> [Work to be completed]: For the data that follows, give the number of lines in which "point" appears. Add nothing to it.

> [Dataset]:

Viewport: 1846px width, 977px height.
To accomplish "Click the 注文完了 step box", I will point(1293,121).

* * *

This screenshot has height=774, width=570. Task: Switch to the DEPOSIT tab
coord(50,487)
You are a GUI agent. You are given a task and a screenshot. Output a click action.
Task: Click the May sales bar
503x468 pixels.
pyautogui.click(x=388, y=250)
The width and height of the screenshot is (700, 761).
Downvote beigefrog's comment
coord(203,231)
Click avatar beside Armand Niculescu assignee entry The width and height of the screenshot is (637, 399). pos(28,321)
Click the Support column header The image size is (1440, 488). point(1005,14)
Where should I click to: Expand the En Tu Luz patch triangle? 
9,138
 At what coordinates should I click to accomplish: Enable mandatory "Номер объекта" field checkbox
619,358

> [Answer space]: 2